Polaris is the robot of choice for Astrobotic Technology, one of many private teams competing for the $30 million Google Lunar X Prize for landing robotic explorers on the moon. But Astrobotic also wants to build a lasting business out of its lunar exploration efforts by testing the technologies needed for space mining.
"This rover is a first step toward using off-Earth resources to further human exploration of our solar system," said John Thornton, president of the Pittsburgh-based robotics company, which unveiled the prototype Oct. 8.
Polaris is the size of a golf cart and tall enough to wield a 4-foot drill. It can move a foot per second on its 2-foot-wide wheels and carry 150 pounds (70 kilograms) of drilling equipment and science instruments. Between its heavy drill and batteries and its lightweight wheels and chassis, the robot weighs about 330 pounds (150 kilograms).
Polaris will need to withstand frigid temperatures as low as minus 280 degrees Fahrenheit (minus 173 Celsius).
The lunar rover's power comes from solar panels designed to point toward the sun as it peeks just above the moon's south pole.

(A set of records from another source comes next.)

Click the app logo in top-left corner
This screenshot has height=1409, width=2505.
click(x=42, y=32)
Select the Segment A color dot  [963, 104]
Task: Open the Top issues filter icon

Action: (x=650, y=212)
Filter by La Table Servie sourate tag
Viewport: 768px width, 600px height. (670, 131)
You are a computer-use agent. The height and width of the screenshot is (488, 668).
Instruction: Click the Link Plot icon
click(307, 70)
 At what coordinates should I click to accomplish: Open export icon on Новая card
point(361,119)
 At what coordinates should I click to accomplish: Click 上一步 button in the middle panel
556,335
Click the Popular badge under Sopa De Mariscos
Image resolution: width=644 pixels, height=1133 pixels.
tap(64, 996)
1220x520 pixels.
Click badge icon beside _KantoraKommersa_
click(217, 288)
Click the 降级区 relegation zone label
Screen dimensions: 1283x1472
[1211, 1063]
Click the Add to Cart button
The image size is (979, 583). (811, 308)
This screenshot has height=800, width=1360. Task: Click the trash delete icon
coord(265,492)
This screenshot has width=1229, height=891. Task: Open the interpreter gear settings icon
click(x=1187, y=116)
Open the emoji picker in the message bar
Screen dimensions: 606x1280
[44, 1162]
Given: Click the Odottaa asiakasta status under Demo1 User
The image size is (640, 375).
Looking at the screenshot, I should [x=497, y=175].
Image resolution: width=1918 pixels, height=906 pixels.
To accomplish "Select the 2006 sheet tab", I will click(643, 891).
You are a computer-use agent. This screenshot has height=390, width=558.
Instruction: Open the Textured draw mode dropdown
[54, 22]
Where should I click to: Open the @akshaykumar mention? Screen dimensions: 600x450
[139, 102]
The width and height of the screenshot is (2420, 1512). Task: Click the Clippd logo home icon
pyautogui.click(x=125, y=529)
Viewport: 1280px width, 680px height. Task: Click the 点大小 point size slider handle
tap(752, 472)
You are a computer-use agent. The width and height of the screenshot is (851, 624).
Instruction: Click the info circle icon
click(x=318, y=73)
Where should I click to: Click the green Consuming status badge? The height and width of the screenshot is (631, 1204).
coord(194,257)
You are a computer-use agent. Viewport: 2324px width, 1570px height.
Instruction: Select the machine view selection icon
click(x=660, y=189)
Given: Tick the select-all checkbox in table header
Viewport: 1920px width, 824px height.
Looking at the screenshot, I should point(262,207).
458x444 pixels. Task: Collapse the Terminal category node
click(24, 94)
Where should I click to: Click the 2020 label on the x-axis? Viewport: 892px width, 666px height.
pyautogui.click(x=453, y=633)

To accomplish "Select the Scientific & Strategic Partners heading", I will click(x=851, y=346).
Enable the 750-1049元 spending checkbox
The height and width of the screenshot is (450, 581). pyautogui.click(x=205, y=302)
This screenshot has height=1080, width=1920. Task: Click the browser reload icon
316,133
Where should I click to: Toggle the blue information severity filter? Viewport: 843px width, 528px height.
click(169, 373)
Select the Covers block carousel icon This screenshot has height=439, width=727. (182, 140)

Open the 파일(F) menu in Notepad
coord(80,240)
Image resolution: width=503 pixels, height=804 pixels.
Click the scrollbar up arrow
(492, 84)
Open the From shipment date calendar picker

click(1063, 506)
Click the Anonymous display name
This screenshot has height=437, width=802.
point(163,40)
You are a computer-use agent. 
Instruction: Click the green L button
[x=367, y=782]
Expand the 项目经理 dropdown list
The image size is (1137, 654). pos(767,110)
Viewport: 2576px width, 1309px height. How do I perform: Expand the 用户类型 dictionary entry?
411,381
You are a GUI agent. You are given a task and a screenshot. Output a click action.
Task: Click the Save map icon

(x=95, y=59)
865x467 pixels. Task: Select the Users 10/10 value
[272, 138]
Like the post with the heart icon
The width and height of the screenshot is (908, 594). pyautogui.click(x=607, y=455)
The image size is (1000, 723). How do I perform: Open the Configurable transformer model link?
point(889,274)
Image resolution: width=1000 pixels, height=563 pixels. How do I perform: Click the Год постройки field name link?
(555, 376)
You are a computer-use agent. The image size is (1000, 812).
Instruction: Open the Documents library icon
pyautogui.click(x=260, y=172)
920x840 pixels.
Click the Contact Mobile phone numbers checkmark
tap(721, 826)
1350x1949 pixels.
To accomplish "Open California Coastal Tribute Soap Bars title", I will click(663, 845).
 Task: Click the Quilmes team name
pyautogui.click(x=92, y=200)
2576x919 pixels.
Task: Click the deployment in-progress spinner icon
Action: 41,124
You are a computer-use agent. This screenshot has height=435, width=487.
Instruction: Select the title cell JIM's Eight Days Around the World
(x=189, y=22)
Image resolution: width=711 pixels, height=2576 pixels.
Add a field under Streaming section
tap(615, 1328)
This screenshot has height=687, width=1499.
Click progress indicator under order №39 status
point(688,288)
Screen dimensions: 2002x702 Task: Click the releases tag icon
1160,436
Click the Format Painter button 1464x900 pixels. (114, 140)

A lack of GPS on the moon required a workaround. Astrobotic hit upon the clever idea of having the rover match whatever it sees on the surface with pictures of satellite images taken by NASA's Lunar Reconnaissance Orbiter.
If Polaris reaches the moon, it could be perhaps the first of many robots that scout sites for space mining operations. NASA has already begun talking with about putting its own ice-prospecting instruments on the private rover — one of nine contracts worth $3.6 million that the U.S. space agency has awarded to Astrobotic.